Overfishing remains a problem with experts claiming all today's most popular fish for human consumption could be extinct by 2048, according to a report in National Geographic.
Herring and Atlantic cod were over-harvested almost to extinction in the mid-1900's.
Furthermore, today's commercial fisheries rarely self-regulate and often conservation groups have to take legal action to protect fish from man's exploitation.
The Nassau grouper was placed on the Endangered Species Act “threatened” list September 2, by actions from the National Marine Fisheries in response to pressure from a 2010 petition filed by WildEarth Guardians.

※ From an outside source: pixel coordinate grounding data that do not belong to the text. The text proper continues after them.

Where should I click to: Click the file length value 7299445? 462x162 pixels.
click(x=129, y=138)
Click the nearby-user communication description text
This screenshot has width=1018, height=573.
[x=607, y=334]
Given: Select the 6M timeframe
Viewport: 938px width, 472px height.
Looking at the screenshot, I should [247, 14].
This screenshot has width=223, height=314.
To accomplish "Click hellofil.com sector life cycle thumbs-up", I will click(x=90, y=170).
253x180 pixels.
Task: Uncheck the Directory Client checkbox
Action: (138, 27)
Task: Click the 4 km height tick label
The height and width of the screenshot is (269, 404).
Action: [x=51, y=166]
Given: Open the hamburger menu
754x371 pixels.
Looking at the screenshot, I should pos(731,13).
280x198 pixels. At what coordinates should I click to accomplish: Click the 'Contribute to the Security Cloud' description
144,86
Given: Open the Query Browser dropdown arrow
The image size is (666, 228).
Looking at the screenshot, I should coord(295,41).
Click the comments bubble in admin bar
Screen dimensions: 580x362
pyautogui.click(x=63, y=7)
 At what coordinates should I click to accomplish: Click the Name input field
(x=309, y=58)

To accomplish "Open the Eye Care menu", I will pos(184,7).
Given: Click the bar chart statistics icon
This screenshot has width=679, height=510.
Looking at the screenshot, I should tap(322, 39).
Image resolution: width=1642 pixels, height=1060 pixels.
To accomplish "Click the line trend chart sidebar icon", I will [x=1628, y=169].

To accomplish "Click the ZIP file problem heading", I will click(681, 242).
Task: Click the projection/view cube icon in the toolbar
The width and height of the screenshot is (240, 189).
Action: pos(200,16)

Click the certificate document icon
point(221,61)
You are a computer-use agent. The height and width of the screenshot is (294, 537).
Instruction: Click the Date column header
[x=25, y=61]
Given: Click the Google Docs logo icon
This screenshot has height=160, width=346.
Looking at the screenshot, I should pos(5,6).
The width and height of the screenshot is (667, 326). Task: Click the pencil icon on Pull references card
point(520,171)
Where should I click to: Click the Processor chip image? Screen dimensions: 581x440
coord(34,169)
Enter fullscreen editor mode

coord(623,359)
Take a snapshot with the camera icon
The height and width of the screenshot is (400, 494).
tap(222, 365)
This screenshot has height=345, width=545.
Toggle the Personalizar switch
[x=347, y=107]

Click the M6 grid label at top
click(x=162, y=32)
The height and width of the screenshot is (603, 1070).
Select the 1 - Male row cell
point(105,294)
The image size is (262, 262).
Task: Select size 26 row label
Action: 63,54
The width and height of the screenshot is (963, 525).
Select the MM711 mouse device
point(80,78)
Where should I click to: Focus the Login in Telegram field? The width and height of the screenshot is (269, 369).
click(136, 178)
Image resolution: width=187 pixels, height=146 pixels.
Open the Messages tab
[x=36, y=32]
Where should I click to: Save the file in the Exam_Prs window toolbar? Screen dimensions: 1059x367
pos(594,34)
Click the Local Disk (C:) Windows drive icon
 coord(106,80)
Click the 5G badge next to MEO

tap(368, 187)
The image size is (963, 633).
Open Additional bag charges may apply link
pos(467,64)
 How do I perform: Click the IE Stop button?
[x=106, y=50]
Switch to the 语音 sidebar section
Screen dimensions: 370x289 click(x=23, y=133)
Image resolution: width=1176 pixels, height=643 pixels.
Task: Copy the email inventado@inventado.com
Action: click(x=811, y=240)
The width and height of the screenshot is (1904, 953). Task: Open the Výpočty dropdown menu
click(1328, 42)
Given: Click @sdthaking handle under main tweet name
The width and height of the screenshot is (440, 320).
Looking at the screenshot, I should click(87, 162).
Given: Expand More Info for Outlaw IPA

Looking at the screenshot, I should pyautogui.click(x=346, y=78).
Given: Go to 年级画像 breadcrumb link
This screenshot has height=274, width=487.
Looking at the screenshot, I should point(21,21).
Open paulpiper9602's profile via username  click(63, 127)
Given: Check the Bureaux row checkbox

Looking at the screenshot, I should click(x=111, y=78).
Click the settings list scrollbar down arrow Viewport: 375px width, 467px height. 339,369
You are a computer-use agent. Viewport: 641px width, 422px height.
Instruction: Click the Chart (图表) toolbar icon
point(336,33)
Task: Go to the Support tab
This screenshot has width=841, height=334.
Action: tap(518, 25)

“We’re thrilled the Nassau grouper is finally moving closer to the protection it so desperately needs to survive and recover,” said Taylor Jones, endangered species advocate for WildEarth Guardians in a statement. “We urge the agency to work quickly to finalize the listing and protect these amazing fish from exploitation.”
Nassau groupers can be found in the coral reefs of the North Atlantic from Bermuda down to Florida and from the Bahamas to southern Brazil and Belize, with occasional sightings along the Gulf of Mexico.
These amazing fish are loners, but they aren’t bashful around scuba divers. They can live to be 29 years old and grow up to four feet long, but they are slow to reproduce.
In fact, this amazing fish follows the cycle of the moon for breeding, according to WildEarth Guardians’ statement, so near the full moon they come together to form “spawning aggregations”, vulnerable to fishermen, because the time and locations are so predictable.
“Reining in human exploitation of Nassau grouper spawning aggregations is key to protecting these magnificent fish,” said Jones. “The agency should also designate critical habitat in the U.S. portions of the species’ range to protect the coral reefs and spawning sites these fish need to survive.”
The Nassau grouper is also recognized as endangered by the world organization IUCN Red list.